Pendant ce temps, le nombre de titres publiés continue à augmenter : 57 728 l’an dernier, contre 53 462 en 2005 et 35 000 environ en 1997, soit une hausse de 65 % en dix ans. Le mouvement touche la plupart des catégories d’ouvrages, à commencer par la littérature, où le nombre de nouveaux titres est passé de 20 795 à 22 576 entre 2005 et 2006.
Pourquoi une telle inflation ? Comme l’explique le magazine Livres Hebdo dans son numéro du 23 février, elle tient à plusieurs facteurs concomitants. Parmi ceux-ci, l’évolution technologique, qui a sensiblement baissé les coûts de fabrication. On sait par exemple que L’Harmattan, champion de France pour le nombre de titres (voir le tableau), ne tire ses livres qu’à quelques centaines d’exemplaires et peut les réimprimer au fur et à mesure des besoins.

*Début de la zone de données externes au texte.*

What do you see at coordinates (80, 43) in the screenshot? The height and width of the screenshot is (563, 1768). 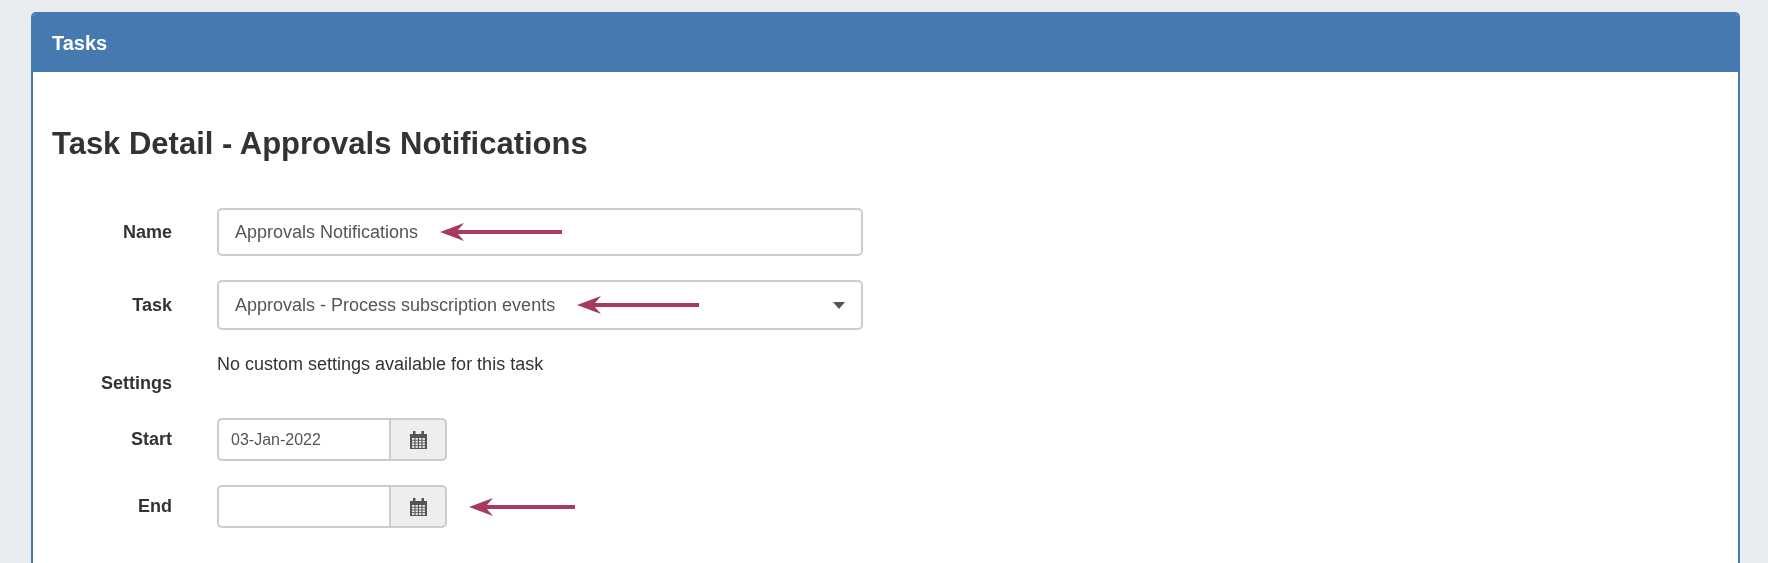 I see `panel-title: Tasks` at bounding box center [80, 43].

Il est aussi une catégorie d’acteurs qui trouvent leur intérêt dans cette évolution : les puissantes sociétés de distribution : Hachette, Sodis, la filiale de Gallimard, Interforum pour le groupe Editis… Celles-ci, en effet, facturent leurs prestations sur l’ensemble des mouvements, de l’envoi en office des livres aux libraires jusqu’aux retours des invendus par ces derniers. Que les ouvrages trouvent preneur ou pas, les distributeurs gagnent de l’argent
Les éditeurs, de leur côté, doivent s’adapter à une demande de plus en plus morcelée en diversifiant leur offre. Quand ils ne sont pas obligés de réorienter leur production pour suivre les nouvelles tendances. Dans le secteur de la bande dessinée, par exemple, le manga prend une importance grandissante.
Contrairement à ce que pourrait laisser croire le mouvement de concentration qui touche l’industrie de l’édition, les grands groupes ne sont pas responsables de l’emballement de la production. Les dix plus importants (Hachette, Editis, Flammarion) ont même vu leur part dans la production totale de nouveaux titres passer de 39 % en 2005 à moins de 37 % en 2006. Quant aux petites maisons, si elles ne produisent guère plus, elles sont beaucoup plus nombreuses. En dix ans, le nombre d’éditeurs publiant au moins un titre par an a augmenté de plus de 50 %, passant de 2 662 à 4 032.
Il ne faudrait pas croire que la surproduction éditoriale est une spécialité française. En 2005, l’Allemagne a produit environ 89 900 nouveautés, l’Espagne 69 600 et l’Italie 53 200. La Grande-Bretagne bat tous les records avec 216 000 nouveautés en 2006. Même si, comme le souligne Livres Hebdo, la publication à l’identique de titres américains constitue une part importante de ce total exorbitant.
Impossible de s’attarder ici sur les bienfaits et les méfaits de l’avalanche de nouveautés dans les librairies. Pour ces derniers, c’est une catastrophe. Le lecteur, pour sa part, devrait se féliciter d’avoir toujours plus de choix. En réalité, submergé par une offre pléthorique, il achète les livres qui sont déjà de gros succès (comme Da Vinci Code de Dan Brown) ; on a inventé le terme « méga-long-seller » pour désigner ce type d’ouvrage. La littérature de qualité, elle, ne gagne rien dans l’affaire.